» **DATA RECORDS**
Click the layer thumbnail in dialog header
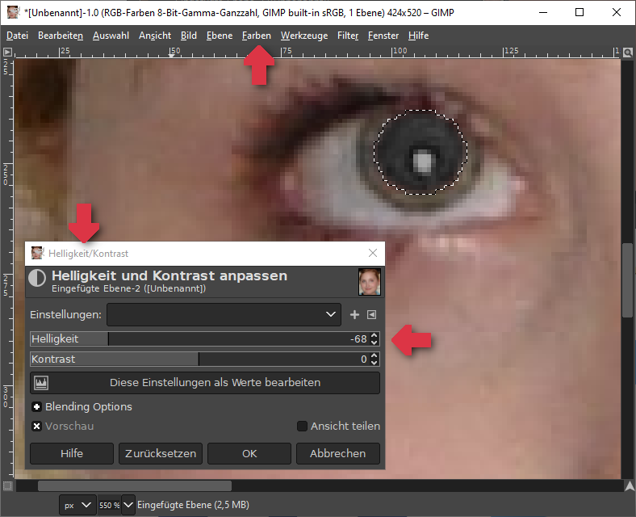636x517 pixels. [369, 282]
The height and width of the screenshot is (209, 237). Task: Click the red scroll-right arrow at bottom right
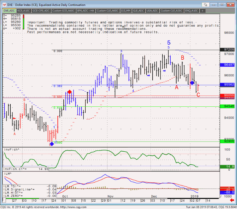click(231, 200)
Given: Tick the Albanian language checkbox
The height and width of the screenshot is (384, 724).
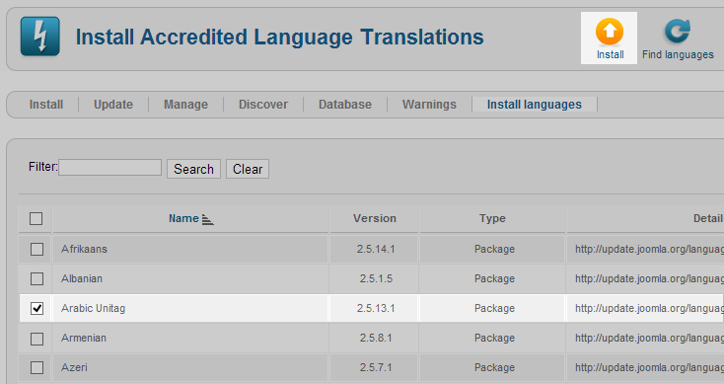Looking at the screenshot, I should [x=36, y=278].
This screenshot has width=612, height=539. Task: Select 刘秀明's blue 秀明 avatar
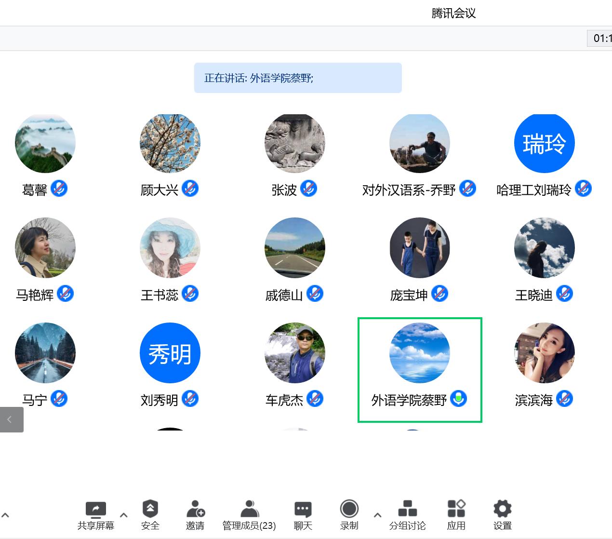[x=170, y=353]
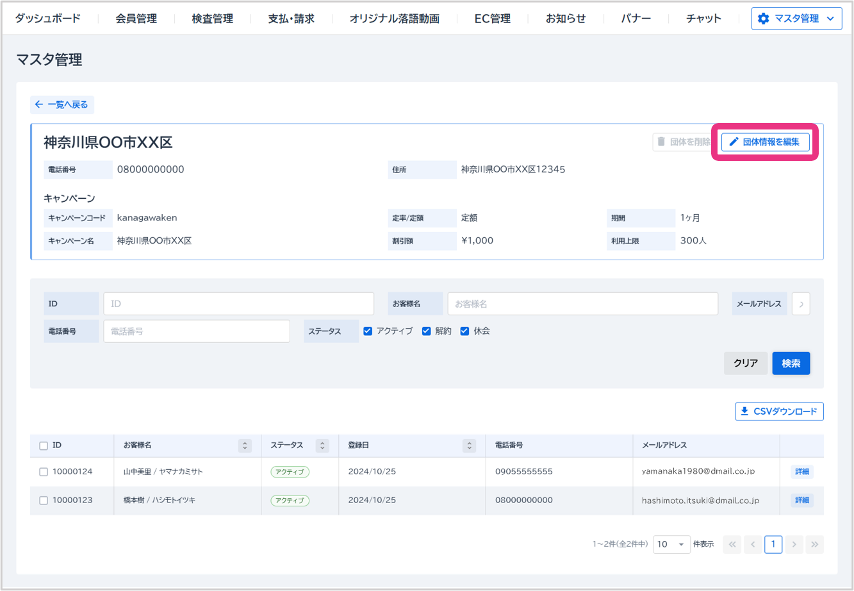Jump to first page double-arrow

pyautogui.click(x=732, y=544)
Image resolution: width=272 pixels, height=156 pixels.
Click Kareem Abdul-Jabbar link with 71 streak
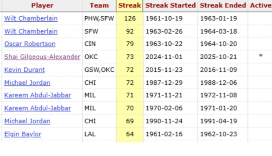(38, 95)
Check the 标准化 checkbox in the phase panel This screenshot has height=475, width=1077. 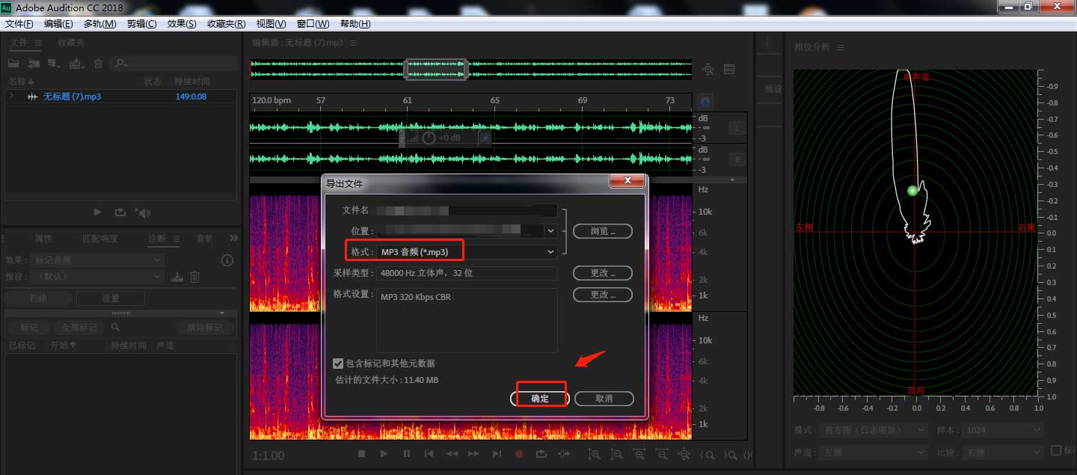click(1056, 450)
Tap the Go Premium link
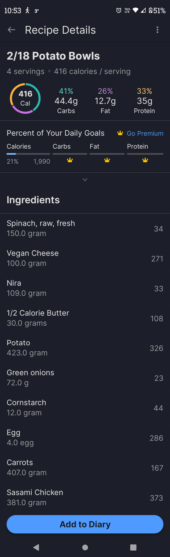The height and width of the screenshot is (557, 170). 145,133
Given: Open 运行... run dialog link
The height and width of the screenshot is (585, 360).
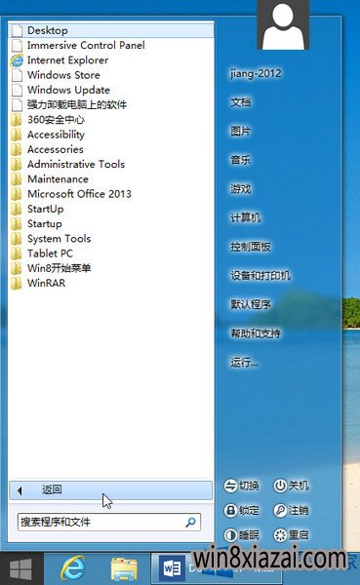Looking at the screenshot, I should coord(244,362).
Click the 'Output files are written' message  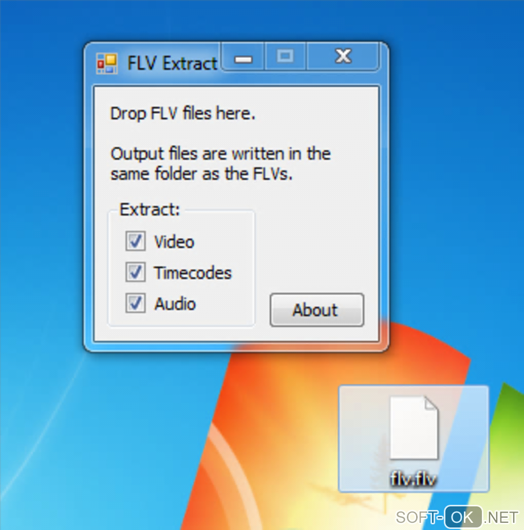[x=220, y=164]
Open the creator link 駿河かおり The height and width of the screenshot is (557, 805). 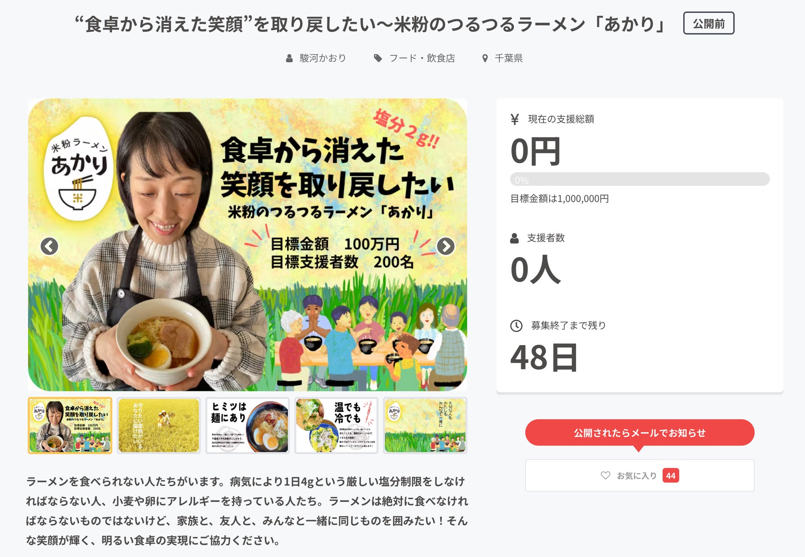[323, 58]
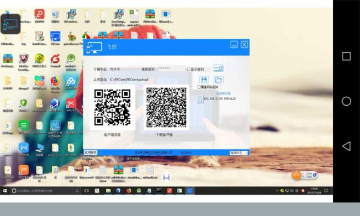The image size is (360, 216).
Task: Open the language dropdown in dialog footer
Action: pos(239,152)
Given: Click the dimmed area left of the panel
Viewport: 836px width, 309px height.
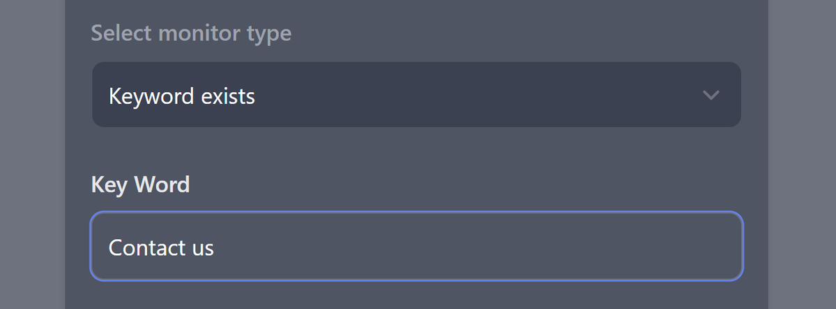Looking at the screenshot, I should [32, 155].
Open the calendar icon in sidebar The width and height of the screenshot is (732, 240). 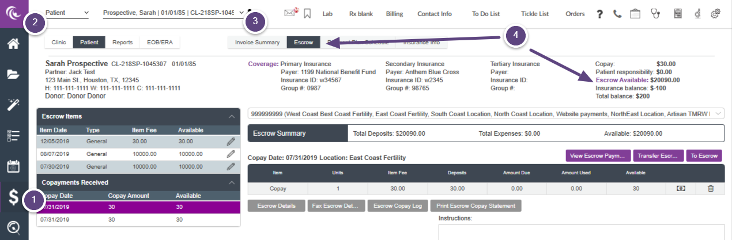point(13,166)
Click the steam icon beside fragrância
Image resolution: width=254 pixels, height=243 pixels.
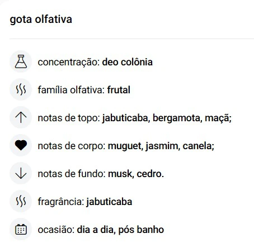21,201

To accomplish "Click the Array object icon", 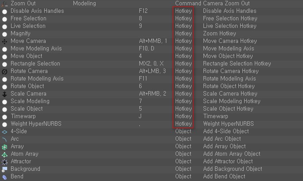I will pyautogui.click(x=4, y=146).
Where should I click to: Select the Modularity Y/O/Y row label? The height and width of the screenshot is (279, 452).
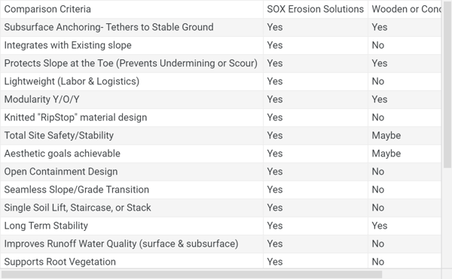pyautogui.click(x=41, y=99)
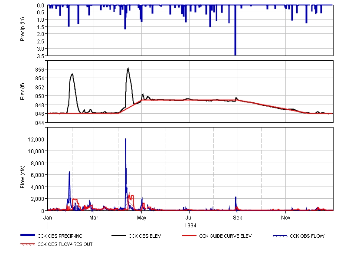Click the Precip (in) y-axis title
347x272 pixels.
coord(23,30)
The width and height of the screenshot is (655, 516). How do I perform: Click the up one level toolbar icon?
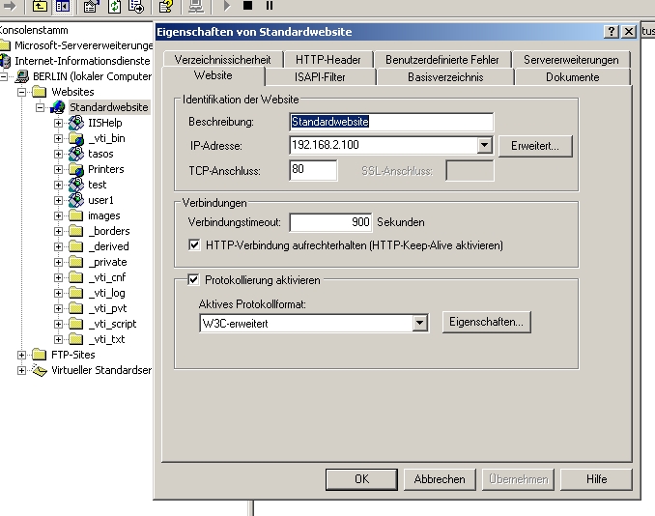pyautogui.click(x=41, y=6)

» **WHAT IS EXPECTED**
Copy every line of the records above that contains "Given".

» **WRITTEN RESPONSE**
Given: Tick the Albanian language checkbox
Given: Open 运行... run dialog link
Given: Click the dimmed area left of the panel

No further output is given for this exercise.